Ray Kurzweil: My parents brought me up in a Unitarian Church. This is a religious organization in the United States devoted to studying all the different religions. It does not have any dogma of its own. The religious education in this church involves learning about a particular religion for six months, and then moving on to another religion for the next six months. It meant taking part on those services, reading those books and inviting those religious leaders into our discussion. Thus, I studied Hinduism, Buddhism, Judaism, and so on. The theme I learnt in all the religions was the same — namely, there are many paths leading to the same truth. Different religions tell different stories in different words, but they all talk about the same God and they all teach the same values. And I was quite active in promoting this theme. I had joined a national organization called the Liberal Religious Youth. I went for its summer camps. This influence has remained a part of my philosophy.

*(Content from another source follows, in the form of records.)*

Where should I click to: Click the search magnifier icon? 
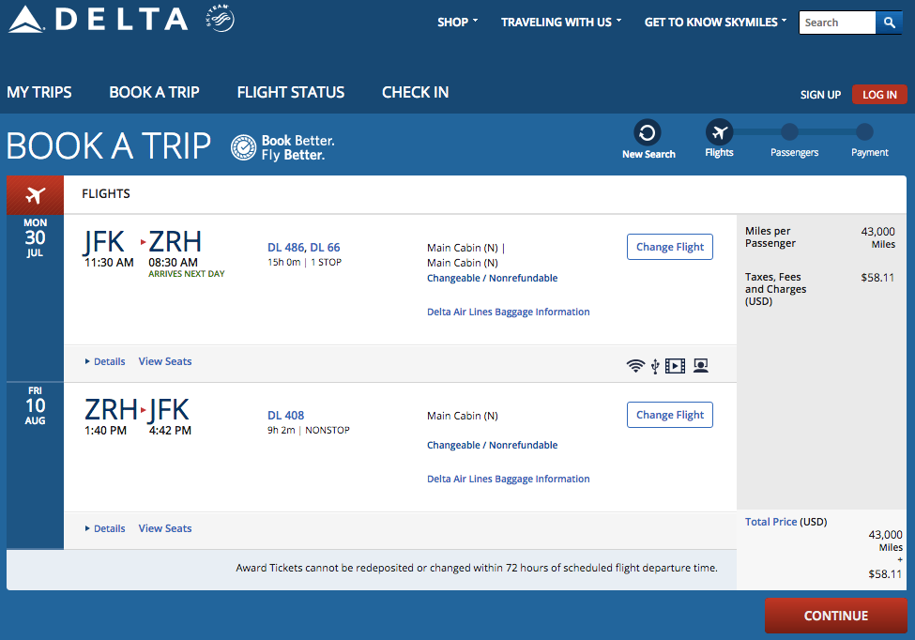click(890, 23)
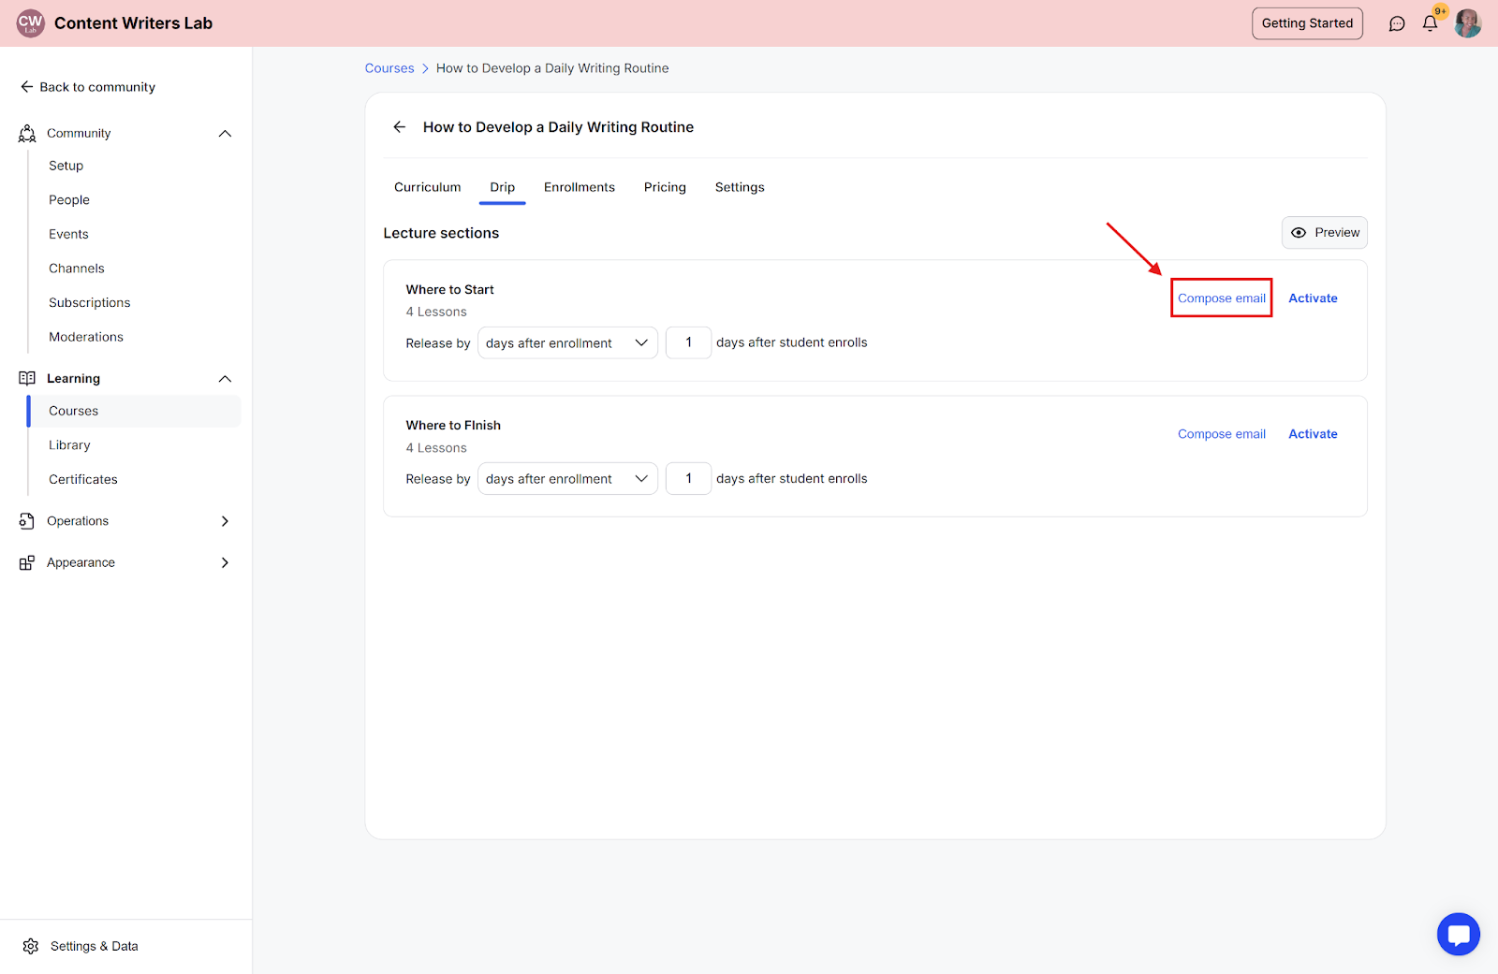Activate the Where to Finish section
Viewport: 1498px width, 974px height.
(1313, 434)
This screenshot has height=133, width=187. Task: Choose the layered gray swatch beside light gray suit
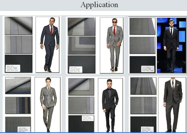(x=81, y=45)
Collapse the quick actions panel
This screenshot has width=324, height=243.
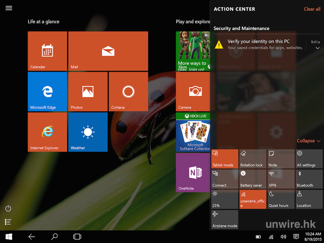(308, 141)
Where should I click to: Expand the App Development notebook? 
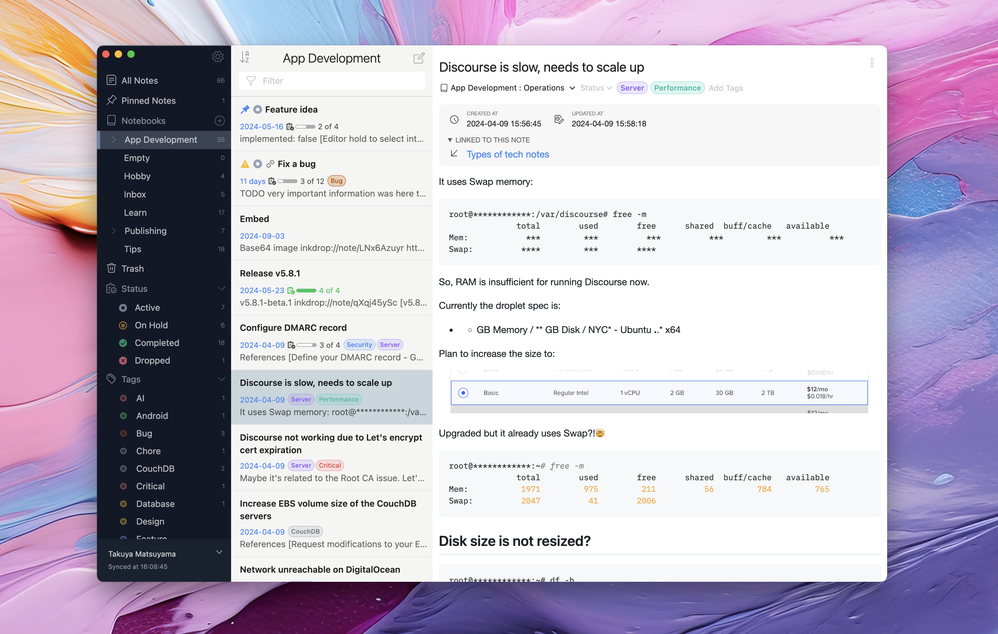113,139
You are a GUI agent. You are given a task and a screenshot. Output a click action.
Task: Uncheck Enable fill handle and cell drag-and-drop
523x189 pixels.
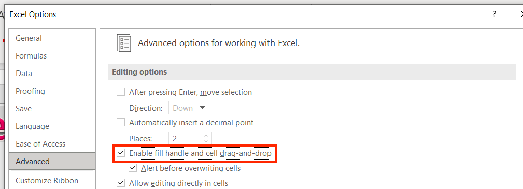tap(121, 153)
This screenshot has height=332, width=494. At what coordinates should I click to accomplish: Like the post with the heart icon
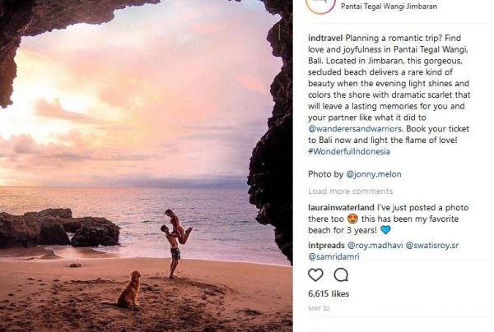pos(315,274)
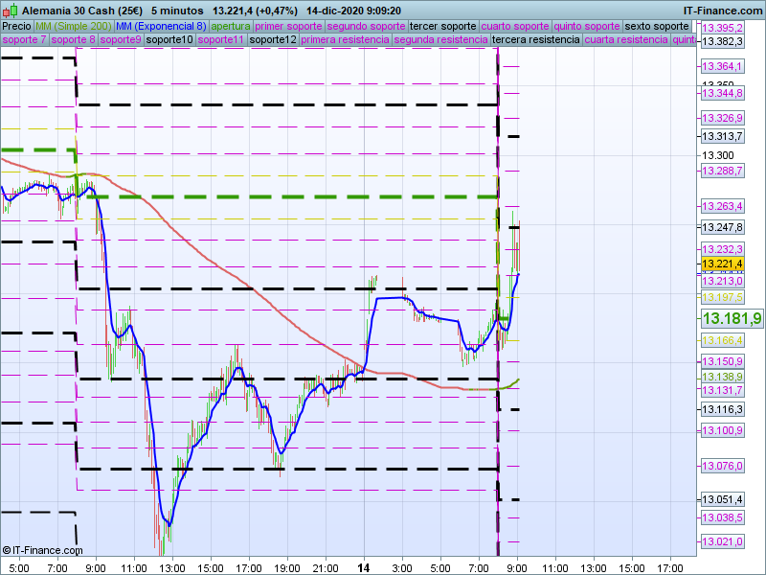Viewport: 766px width, 575px height.
Task: Click the yellow current price tag 13.221,4
Action: tap(722, 264)
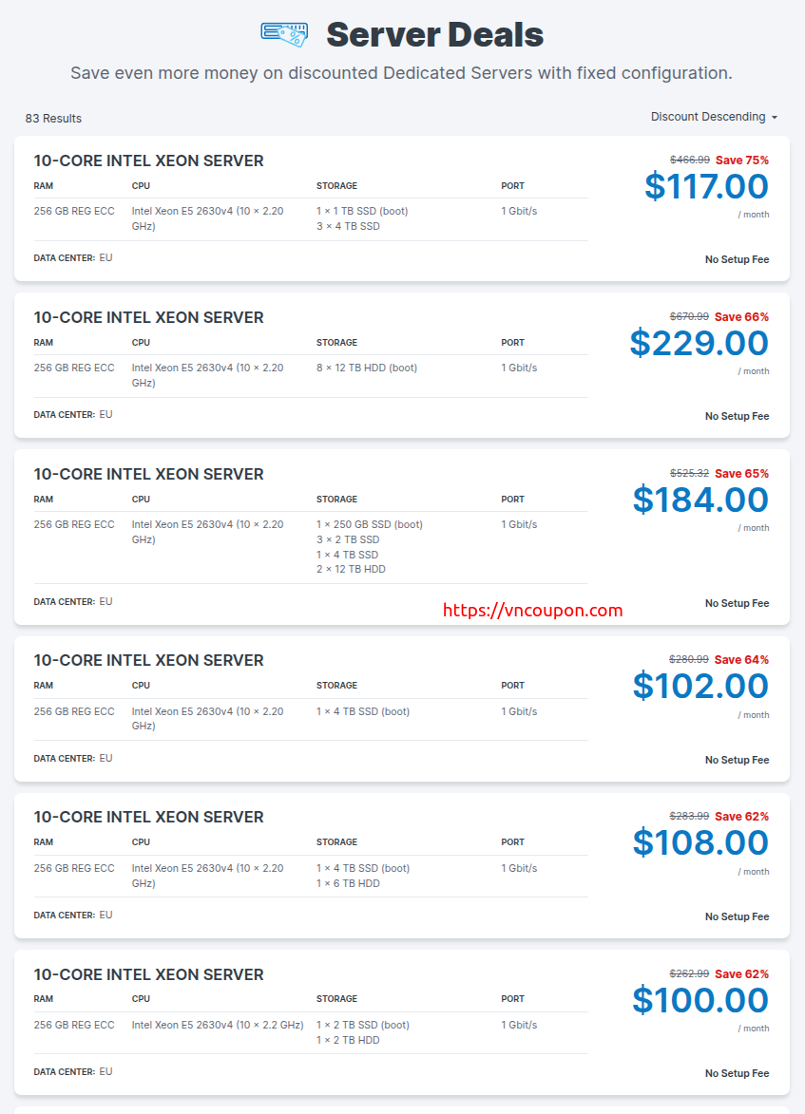Screen dimensions: 805x1114
Task: Click the struck-through $525.32 original price
Action: pos(689,474)
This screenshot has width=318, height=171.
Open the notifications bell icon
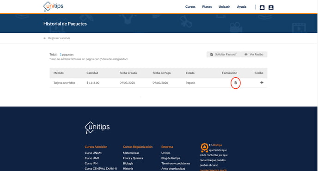click(x=262, y=7)
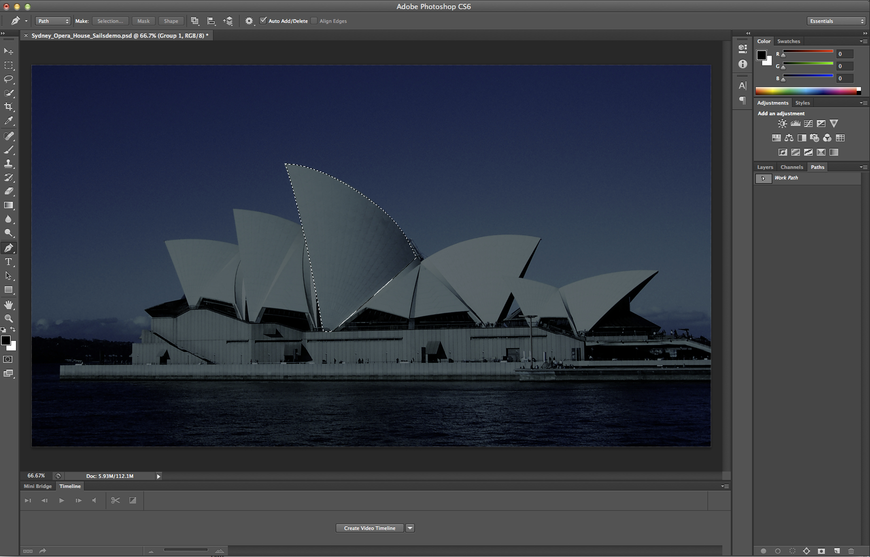Choose the Horizontal Type tool
This screenshot has width=870, height=557.
click(8, 262)
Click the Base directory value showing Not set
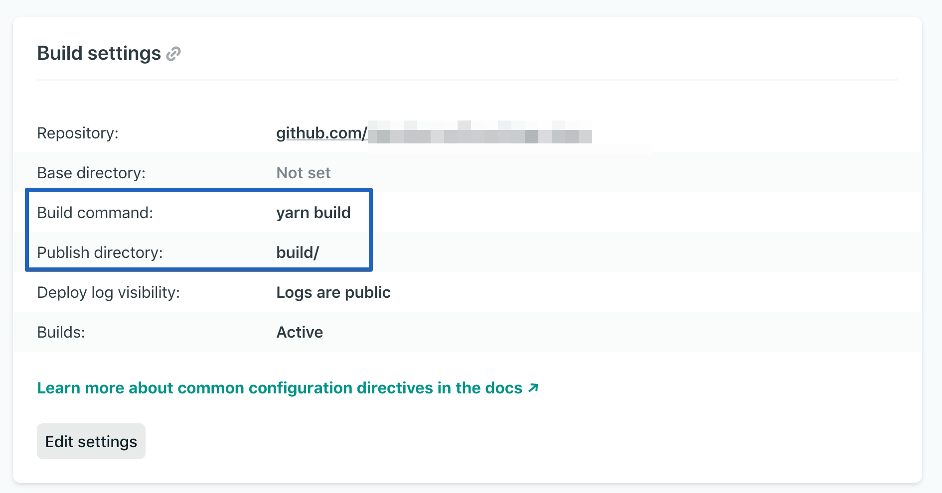The image size is (942, 493). 303,173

Sudheendra Kulkarni: You are an iconic figure in the field of technology. Are you religious?

Ray Kurzweil: I believe that there is wisdom in religion — in all religions. Understanding this leads to tolerance, which is very important and necessary. Of course, there are some people who believe that their truth is the only truth, and they do not appreciate others’ traditions. I believe that we need more tolerance in our world.

Sudheendra Kulkarni: There is a Sanskrit maxim in our tradition, which echoes your belief. It says ‘Ekam sat, viprah bahudha vadanti’ — Truth is One, wise people interpret it differently.

Ray Kurzweil: That’s right. Tolerance is what we learn from Gandhi.